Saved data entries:
----

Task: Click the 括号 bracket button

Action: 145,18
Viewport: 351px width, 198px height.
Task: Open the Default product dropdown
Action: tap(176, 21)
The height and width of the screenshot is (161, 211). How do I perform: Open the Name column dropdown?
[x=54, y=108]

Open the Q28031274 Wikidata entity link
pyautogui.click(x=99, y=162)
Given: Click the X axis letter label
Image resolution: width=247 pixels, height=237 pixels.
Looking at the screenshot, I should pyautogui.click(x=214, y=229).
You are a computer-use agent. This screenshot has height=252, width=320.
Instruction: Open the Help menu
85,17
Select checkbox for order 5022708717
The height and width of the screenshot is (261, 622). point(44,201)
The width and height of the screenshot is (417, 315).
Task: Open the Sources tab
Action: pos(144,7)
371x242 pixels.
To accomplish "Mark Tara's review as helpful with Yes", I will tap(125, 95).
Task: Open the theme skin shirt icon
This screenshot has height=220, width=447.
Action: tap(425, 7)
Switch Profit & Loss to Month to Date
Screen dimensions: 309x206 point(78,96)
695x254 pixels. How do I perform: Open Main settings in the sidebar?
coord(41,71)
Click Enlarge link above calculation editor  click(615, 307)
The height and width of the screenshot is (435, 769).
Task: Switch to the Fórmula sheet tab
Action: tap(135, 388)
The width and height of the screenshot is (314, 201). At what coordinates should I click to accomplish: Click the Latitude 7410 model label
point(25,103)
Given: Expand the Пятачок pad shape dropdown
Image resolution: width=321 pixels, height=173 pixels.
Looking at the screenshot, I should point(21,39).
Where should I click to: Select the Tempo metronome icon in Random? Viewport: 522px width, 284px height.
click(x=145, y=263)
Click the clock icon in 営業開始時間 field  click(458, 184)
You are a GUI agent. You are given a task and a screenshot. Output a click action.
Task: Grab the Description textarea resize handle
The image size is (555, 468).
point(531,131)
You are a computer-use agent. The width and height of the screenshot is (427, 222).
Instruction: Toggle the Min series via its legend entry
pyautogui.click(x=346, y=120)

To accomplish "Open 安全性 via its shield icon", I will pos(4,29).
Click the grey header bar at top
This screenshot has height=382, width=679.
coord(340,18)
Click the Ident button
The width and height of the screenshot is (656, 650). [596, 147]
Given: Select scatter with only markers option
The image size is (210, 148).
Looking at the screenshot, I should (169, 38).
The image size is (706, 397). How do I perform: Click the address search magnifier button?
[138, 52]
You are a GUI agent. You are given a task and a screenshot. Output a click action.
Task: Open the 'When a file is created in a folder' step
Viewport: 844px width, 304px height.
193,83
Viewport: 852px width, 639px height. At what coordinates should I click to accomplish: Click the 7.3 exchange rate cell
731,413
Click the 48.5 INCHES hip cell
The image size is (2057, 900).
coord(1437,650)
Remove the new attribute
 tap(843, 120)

----

* **Work task**
Transcribe the records. Keep every word exactly as it stands.

* **Completed task**
Task: Click the 括号 bracket button

Action: 145,18
Viewport: 351px width, 198px height.
Task: Open the Default product dropdown
Action: tap(176, 21)
The height and width of the screenshot is (161, 211). How do I perform: Open the Name column dropdown?
[x=54, y=108]

Open the Q28031274 Wikidata entity link
pyautogui.click(x=99, y=162)
Given: Click the X axis letter label
Image resolution: width=247 pixels, height=237 pixels.
Looking at the screenshot, I should pyautogui.click(x=214, y=229).
You are a computer-use agent. This screenshot has height=252, width=320.
Instruction: Open the Help menu
85,17
Select checkbox for order 5022708717
The height and width of the screenshot is (261, 622). point(44,201)
The width and height of the screenshot is (417, 315).
Task: Open the Sources tab
Action: pos(144,7)
371x242 pixels.
To accomplish "Mark Tara's review as helpful with Yes", I will tap(125, 95).
Task: Open the theme skin shirt icon
This screenshot has height=220, width=447.
Action: tap(425, 7)
Switch Profit & Loss to Month to Date
Screen dimensions: 309x206 point(78,96)
695x254 pixels. How do I perform: Open Main settings in the sidebar?
coord(41,71)
Click Enlarge link above calculation editor  click(615, 307)
The height and width of the screenshot is (435, 769).
Task: Switch to the Fórmula sheet tab
Action: tap(135, 388)
The width and height of the screenshot is (314, 201). At what coordinates should I click to accomplish: Click the Latitude 7410 model label
point(25,103)
Given: Expand the Пятачок pad shape dropdown
Image resolution: width=321 pixels, height=173 pixels.
Looking at the screenshot, I should point(21,39).
Where should I click to: Select the Tempo metronome icon in Random? Viewport: 522px width, 284px height.
click(x=145, y=263)
Click the clock icon in 営業開始時間 field  click(458, 184)
You are a GUI agent. You are given a task and a screenshot. Output a click action.
Task: Grab the Description textarea resize handle
The image size is (555, 468).
point(531,131)
You are a computer-use agent. The width and height of the screenshot is (427, 222).
Instruction: Toggle the Min series via its legend entry
pyautogui.click(x=346, y=120)

To accomplish "Open 安全性 via its shield icon", I will pos(4,29).
Click the grey header bar at top
This screenshot has height=382, width=679.
coord(340,18)
Click the Ident button
The width and height of the screenshot is (656, 650). [596, 147]
Given: Select scatter with only markers option
The image size is (210, 148).
Looking at the screenshot, I should (169, 38).
The image size is (706, 397). How do I perform: Click the address search magnifier button?
[138, 52]
You are a GUI agent. You are given a task and a screenshot. Output a click action.
Task: Open the 'When a file is created in a folder' step
Viewport: 844px width, 304px height.
193,83
Viewport: 852px width, 639px height. At what coordinates should I click to accomplish: Click the 7.3 exchange rate cell
731,413
Click the 48.5 INCHES hip cell
The image size is (2057, 900).
coord(1437,650)
Remove the new attribute
 tap(843, 120)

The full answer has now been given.